▶ _Work task_
Beneath this line are the data; copy exactly the part of them that opens with the line containing "Where should I click to: Click the Upload" and closes with the line containing "Open the Ereignis", and only that part.

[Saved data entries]
■ ■ ■ ■
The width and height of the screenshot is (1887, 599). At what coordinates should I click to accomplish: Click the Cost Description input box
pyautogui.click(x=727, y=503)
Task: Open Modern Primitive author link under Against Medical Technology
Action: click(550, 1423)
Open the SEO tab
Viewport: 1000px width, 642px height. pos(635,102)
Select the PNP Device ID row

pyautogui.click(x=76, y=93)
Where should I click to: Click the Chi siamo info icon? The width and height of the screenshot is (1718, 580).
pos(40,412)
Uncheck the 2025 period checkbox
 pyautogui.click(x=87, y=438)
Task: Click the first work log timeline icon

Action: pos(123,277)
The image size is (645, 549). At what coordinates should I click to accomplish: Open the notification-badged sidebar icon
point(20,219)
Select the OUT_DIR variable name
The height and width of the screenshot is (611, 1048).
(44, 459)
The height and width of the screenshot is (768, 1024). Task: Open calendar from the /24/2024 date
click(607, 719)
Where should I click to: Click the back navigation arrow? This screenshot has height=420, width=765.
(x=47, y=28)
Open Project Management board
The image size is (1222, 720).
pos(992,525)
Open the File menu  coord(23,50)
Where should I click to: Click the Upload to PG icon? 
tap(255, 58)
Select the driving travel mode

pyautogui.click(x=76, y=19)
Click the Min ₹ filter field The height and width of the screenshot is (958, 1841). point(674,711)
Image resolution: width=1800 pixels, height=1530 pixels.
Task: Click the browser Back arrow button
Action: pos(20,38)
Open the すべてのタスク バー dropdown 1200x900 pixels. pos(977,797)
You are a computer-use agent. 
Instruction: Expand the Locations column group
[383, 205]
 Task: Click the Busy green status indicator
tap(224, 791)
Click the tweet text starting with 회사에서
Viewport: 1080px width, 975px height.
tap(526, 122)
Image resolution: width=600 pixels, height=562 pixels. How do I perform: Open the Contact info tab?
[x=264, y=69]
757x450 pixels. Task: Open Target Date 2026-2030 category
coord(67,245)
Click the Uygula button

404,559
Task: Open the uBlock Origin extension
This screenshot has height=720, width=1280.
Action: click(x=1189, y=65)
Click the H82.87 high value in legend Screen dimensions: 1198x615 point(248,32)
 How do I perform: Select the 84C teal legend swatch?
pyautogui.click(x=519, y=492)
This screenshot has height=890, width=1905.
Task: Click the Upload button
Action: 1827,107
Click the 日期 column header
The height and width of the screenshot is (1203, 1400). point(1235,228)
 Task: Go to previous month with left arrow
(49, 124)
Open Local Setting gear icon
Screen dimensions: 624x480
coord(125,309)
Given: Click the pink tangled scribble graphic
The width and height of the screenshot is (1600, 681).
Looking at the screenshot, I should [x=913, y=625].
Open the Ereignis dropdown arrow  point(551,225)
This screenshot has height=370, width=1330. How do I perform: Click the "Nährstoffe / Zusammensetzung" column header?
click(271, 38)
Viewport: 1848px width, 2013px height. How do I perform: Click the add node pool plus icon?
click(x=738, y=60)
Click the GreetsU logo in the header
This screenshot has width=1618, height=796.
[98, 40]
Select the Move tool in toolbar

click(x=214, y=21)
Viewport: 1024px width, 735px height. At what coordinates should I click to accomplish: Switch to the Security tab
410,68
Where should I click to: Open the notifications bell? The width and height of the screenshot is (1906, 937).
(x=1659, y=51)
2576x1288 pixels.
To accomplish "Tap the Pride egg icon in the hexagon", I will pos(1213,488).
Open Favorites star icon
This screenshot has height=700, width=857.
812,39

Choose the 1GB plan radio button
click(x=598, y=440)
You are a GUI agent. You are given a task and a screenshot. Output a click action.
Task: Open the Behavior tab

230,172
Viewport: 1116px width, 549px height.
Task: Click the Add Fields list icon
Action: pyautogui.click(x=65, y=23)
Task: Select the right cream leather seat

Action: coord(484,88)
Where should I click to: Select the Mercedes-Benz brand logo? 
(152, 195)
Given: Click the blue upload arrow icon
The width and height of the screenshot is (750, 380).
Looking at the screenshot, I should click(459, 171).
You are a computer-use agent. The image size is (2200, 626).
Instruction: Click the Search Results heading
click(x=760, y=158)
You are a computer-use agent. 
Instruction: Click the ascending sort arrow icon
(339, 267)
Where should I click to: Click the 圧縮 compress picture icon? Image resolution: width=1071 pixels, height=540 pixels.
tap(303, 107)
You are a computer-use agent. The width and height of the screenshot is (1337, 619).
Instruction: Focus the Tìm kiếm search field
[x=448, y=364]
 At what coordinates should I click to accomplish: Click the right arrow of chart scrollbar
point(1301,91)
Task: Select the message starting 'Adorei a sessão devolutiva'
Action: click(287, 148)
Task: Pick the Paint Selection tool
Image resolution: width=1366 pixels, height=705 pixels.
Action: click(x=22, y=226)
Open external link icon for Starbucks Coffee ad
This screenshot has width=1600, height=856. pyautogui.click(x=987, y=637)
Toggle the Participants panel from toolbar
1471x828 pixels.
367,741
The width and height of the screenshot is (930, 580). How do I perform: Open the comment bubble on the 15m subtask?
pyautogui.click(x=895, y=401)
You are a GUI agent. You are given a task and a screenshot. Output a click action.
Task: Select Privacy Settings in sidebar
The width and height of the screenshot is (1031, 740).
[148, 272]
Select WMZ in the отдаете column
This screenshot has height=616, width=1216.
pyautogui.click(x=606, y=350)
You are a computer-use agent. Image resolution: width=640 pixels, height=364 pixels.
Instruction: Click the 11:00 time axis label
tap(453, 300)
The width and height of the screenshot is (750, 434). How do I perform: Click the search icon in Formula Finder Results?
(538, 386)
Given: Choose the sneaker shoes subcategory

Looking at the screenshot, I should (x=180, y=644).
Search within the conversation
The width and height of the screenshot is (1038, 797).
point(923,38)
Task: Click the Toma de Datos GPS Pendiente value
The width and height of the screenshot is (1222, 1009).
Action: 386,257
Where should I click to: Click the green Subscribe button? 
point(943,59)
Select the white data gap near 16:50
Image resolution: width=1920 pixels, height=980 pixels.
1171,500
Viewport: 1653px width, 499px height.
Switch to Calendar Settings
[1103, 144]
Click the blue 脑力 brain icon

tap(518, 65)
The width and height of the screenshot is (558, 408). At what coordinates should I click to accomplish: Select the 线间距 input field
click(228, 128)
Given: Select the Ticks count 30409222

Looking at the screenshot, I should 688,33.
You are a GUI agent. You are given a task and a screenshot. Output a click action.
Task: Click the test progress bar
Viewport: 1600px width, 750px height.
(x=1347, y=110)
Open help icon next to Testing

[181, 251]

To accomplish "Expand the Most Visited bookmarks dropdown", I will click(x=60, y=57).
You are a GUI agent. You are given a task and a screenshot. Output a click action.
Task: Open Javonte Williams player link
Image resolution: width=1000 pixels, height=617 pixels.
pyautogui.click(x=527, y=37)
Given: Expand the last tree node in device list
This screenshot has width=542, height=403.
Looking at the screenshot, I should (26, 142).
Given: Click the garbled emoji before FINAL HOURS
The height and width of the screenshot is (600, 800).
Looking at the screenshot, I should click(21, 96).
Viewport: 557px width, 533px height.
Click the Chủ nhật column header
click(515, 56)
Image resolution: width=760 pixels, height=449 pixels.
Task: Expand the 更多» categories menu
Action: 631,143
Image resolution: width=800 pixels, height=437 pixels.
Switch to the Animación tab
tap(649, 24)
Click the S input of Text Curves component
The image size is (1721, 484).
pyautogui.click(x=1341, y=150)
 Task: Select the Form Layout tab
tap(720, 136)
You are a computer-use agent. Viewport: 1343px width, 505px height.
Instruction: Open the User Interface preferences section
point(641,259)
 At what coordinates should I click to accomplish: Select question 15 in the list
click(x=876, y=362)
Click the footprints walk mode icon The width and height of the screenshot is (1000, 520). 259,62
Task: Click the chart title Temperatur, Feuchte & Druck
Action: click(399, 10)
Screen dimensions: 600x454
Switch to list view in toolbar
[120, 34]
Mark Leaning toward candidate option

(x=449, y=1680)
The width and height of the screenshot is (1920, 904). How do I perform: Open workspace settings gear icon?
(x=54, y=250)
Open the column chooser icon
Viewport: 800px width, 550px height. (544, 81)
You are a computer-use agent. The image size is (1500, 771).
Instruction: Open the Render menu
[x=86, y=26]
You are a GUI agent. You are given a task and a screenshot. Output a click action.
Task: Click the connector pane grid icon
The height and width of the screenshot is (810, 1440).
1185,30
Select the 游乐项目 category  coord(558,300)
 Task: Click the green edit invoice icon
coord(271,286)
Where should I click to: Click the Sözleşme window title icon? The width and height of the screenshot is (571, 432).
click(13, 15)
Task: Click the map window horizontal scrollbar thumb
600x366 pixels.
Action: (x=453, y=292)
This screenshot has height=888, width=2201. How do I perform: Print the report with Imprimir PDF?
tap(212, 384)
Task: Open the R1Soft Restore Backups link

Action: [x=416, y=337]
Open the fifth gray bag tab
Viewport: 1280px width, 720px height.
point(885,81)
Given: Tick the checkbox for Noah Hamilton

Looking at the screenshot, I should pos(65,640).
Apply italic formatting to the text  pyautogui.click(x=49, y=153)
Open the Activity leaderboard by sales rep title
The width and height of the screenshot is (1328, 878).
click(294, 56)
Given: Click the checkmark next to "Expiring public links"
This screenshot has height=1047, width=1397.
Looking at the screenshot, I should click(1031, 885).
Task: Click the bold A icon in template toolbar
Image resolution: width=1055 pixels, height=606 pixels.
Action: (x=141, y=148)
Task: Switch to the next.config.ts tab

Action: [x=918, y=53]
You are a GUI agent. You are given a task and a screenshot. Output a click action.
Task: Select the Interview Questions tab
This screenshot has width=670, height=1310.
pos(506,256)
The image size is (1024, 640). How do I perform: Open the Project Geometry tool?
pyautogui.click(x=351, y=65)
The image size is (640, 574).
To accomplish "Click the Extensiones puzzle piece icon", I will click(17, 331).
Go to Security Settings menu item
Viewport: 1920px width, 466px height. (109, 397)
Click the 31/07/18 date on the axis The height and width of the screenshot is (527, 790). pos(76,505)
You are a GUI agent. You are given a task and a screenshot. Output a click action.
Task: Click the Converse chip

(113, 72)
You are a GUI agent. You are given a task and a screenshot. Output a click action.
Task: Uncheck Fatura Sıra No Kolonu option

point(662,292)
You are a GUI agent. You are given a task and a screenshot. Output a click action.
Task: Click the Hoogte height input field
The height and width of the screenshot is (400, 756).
■ ■ ■ ■
▶ _Output_
Where should I click to: Click the Upload to PG icon? 
tap(255, 58)
Select the driving travel mode

pyautogui.click(x=76, y=19)
Click the Min ₹ filter field The height and width of the screenshot is (958, 1841). point(674,711)
Image resolution: width=1800 pixels, height=1530 pixels.
Task: Click the browser Back arrow button
Action: pos(20,38)
Open the すべてのタスク バー dropdown 1200x900 pixels. pos(977,797)
You are a computer-use agent. 
Instruction: Expand the Locations column group
[383, 205]
 Task: Click the Busy green status indicator
tap(224, 791)
Click the tweet text starting with 회사에서
Viewport: 1080px width, 975px height.
tap(526, 122)
Image resolution: width=600 pixels, height=562 pixels. How do I perform: Open the Contact info tab?
[x=264, y=69]
757x450 pixels. Task: Open Target Date 2026-2030 category
coord(67,245)
Click the Uygula button

404,559
Task: Open the uBlock Origin extension
This screenshot has height=720, width=1280.
Action: click(x=1189, y=65)
Click the H82.87 high value in legend Screen dimensions: 1198x615 point(248,32)
 How do I perform: Select the 84C teal legend swatch?
pyautogui.click(x=519, y=492)
This screenshot has height=890, width=1905.
Task: Click the Upload button
Action: 1827,107
Click the 日期 column header
The height and width of the screenshot is (1203, 1400). point(1235,228)
 Task: Go to previous month with left arrow
(49, 124)
Open Local Setting gear icon
Screen dimensions: 624x480
coord(125,309)
Given: Click the pink tangled scribble graphic
The width and height of the screenshot is (1600, 681).
Looking at the screenshot, I should [x=913, y=625].
Open the Ereignis dropdown arrow  point(551,225)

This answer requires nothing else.